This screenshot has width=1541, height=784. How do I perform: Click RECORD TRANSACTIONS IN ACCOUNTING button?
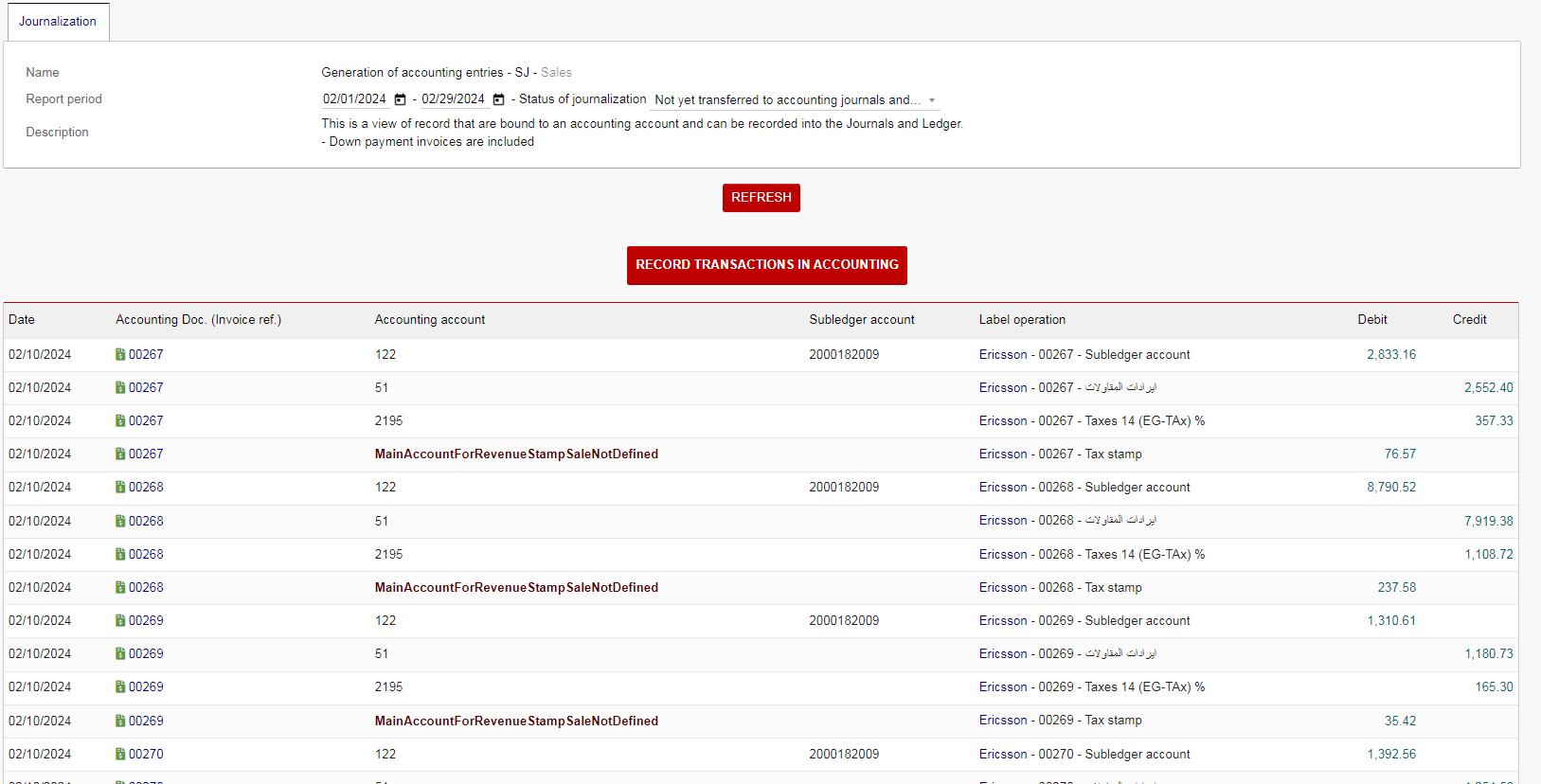coord(766,265)
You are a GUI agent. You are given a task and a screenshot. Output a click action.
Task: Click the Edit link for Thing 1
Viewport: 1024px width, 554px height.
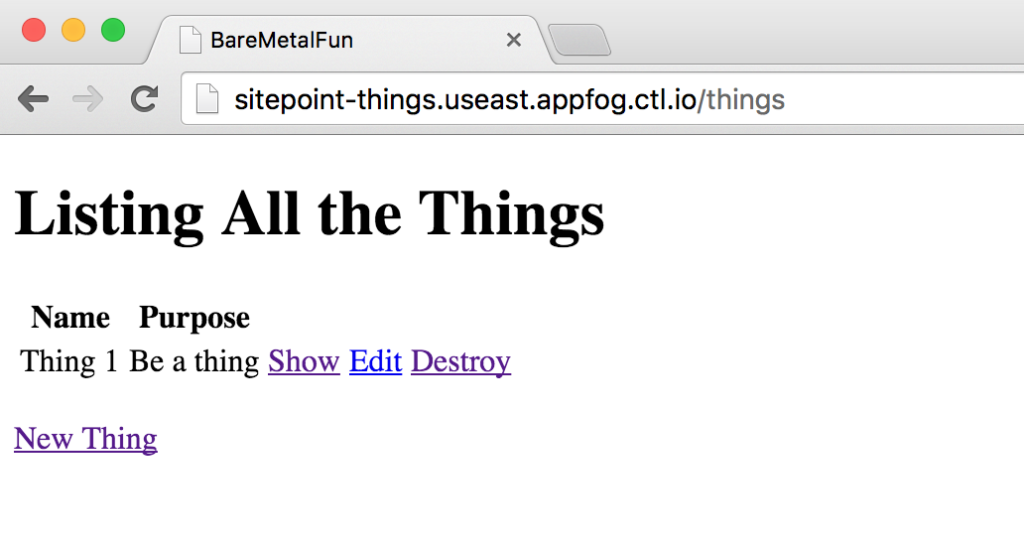pos(375,361)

• • • •

*EXERCISE:*
Pictures aside, retype the entries above exactly as they are.

*SOLUTION TO THIS TASK:*
This screenshot has width=1541, height=784. How do I perform: Click RECORD TRANSACTIONS IN ACCOUNTING button?
coord(766,265)
You are a GUI agent. You are given a task and a screenshot. Output a click action.
Task: Click the Edit link for Thing 1
Viewport: 1024px width, 554px height.
pos(375,361)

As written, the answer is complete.